The lines wanted are those in the data below that include "agent".

----- Supplied material

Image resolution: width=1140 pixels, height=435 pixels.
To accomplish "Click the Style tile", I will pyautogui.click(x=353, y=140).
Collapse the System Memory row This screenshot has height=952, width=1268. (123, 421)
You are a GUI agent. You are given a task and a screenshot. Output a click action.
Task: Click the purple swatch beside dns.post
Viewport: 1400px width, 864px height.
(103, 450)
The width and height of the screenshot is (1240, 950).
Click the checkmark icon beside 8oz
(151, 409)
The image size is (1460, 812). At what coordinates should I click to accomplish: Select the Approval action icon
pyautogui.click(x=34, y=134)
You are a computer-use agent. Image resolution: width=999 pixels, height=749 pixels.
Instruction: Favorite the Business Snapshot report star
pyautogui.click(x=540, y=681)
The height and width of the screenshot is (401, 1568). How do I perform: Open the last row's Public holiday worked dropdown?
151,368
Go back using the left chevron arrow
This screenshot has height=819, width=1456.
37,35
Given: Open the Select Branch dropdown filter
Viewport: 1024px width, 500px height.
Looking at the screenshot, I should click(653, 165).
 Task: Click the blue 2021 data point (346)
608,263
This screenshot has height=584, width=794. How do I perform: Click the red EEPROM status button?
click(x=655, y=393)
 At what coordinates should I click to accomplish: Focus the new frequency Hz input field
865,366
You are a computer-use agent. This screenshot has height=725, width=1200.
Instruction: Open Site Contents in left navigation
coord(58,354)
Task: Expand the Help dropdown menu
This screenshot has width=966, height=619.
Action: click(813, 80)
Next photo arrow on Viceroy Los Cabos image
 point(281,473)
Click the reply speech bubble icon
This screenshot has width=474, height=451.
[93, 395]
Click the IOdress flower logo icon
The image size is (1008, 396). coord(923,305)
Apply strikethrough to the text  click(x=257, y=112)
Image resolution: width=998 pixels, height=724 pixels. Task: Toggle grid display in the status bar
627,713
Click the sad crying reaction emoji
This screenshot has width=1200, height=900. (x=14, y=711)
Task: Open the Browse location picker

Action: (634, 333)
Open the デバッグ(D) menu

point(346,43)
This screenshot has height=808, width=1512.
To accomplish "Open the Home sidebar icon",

----------

[Task solution]
You are a GUI agent. You are given a task and a screenshot. Output a click action.
You are a computer-use agent. Image resolution: width=999 pixels, height=749 pixels.
You are a computer-use agent. This screenshot has height=725, width=1200.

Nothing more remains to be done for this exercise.